We would greatly appreciate it if the reviewer could review our rebuttal and let us know if our responses address their concerns. We would be glad to provide additional clarification or engage in further discussion as needed.

评论

I appreciate the authors’ rebuttal and discussion. These responses clarified some of my earlier concerns. However, many issues remain insufficiently resolved: the dataset and code were not available for proper evaluation at review time; broader impacts and limitations are not clearly and cohesively presented; some baseline choices and comparisons remain underdeveloped; and the experimental rigor is weakened by the absence of significance testing and limited reproducibility details in the main paper. As several aspects of clarity, transparency, and evaluation remain unclear, I am keeping my original score.

评论

We sincerely thank the reviewer for engaging with our rebuttal and for acknowledging that some concerns have been clarified. We’d greatly appreciate the opportunity to better understand the remaining points, as we are committed to addressing any gaps in clarity, transparency, or reproducibility.
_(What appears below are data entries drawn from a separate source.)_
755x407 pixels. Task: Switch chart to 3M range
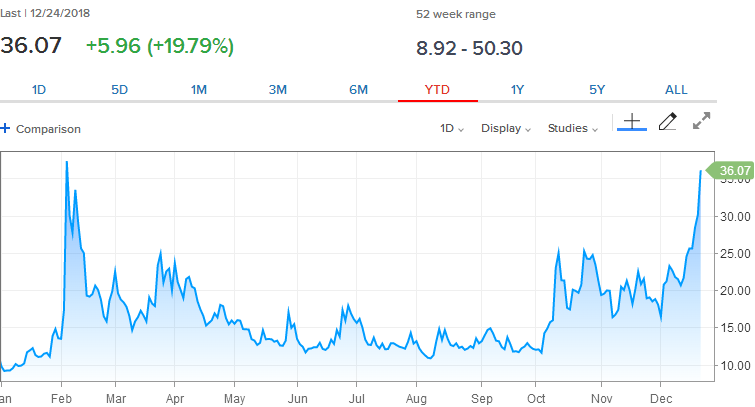coord(278,90)
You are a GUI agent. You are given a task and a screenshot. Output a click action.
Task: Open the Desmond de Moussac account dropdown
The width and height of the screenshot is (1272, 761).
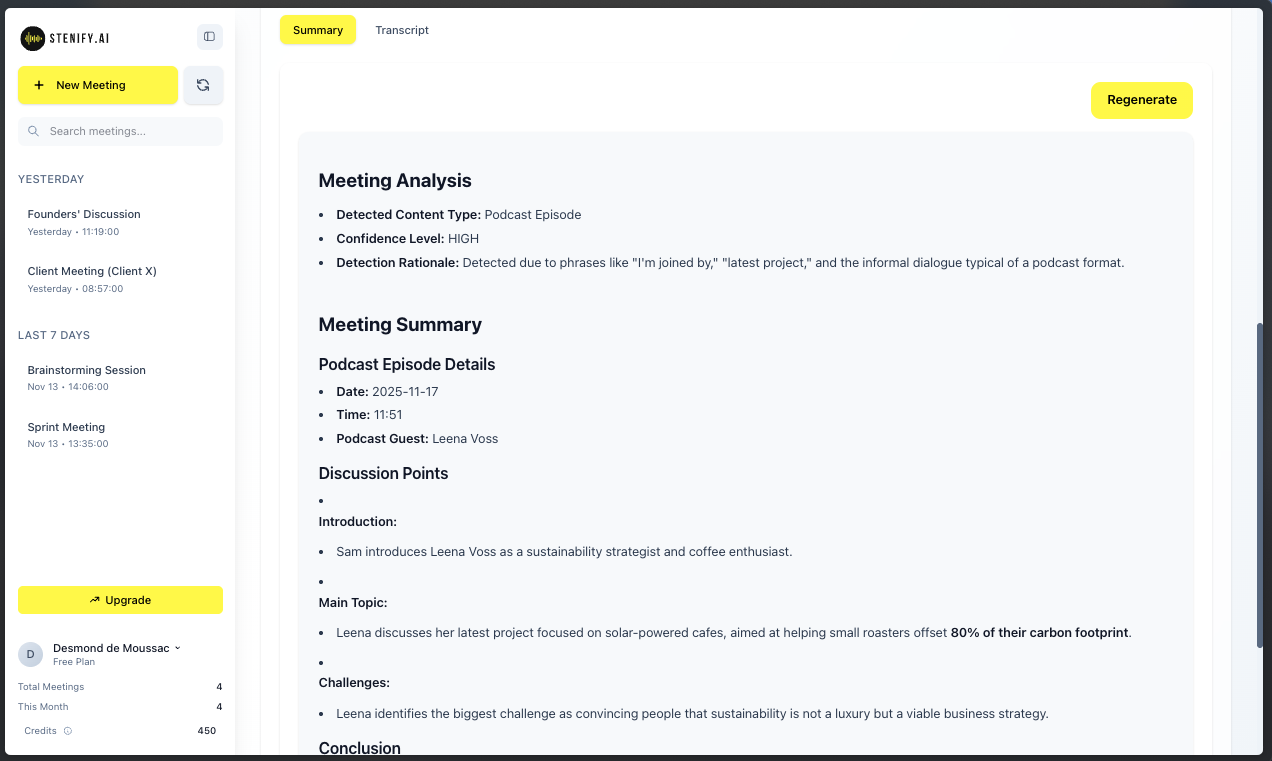(116, 648)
If the reviewer is willing, we would be grateful for further elaboration on a few aspects mentioned in the final comment:

  • “Broader impacts and limitations are not clearly and cohesively presented”: We’d like to kindly refer the reviewer to the sections we added in direct response to the Ethics Reviewers: Broader-Impact & Dual-Use Discussion, Residual Dual-Use Vectors & Mitigations, and Transparency & Governance Commitments. If possible, we would appreciate more specific feedback on which aspects felt unclear or incomplete.

  • “Some baseline choices and comparisons remain underdeveloped”: Questions related to TIRG and WeiCom are addressed in our rebuttal. Also note that in the response to Reviewer rzCM a new comparison with two additional methods (CoVR-2, MCL) is provided. We would be glad if the reviewer can be more specific about what is still missing.

  • “Absence of significance testing”: Our method is fully deterministic and training-free, so conventional significance testing (across repeated training runs) does not apply. If the reviewer had a different type of analysis in mind (e.g., bootstrapping), we’d be happy if the reviewer can be more specific.

  • “Limited reproducibility details in the main paper”: The original review merely states “some important details are ommited”. Note that our responses to reviewers include several clarifications with respect to experimental settings and the method (e.g. Reviewer przL: “Corpus Construction & GPT Usage”, Reviewer rzCM: “Speed and Storage Footprint”). Therefore, we would appreciate it if the reviewer can be more specific.

Thank you once again for your feedback and time. We remain fully open to refining our work and clarifying any remaining concerns.

最终决定

Key contributions:

i-CIR benchmark: curated visual/text/composed hard negatives; substantially harder than legacy sets. BASIC method: strong zero-shot results across i-CIR, ImageNet-R, NICO++, MiniDN, LTLL.

  1. Main weaknesses: Whether mitigated

Availability/reproducibility at review time: Dataset/code not public; missing significance tests/compute details. Somewhat mitigated during discussion.

Some discussion about human-subjects compliance for annotations.

  1. Most important reasons for accept recommendation: Reviewers (nearly) universally positive. Most negative reviewer was imposing an implicit requirement that dataset needs to be public at time of submission. This is not the NeurIPS policy and I believe that the authors fulfilled community expectations as they exist today.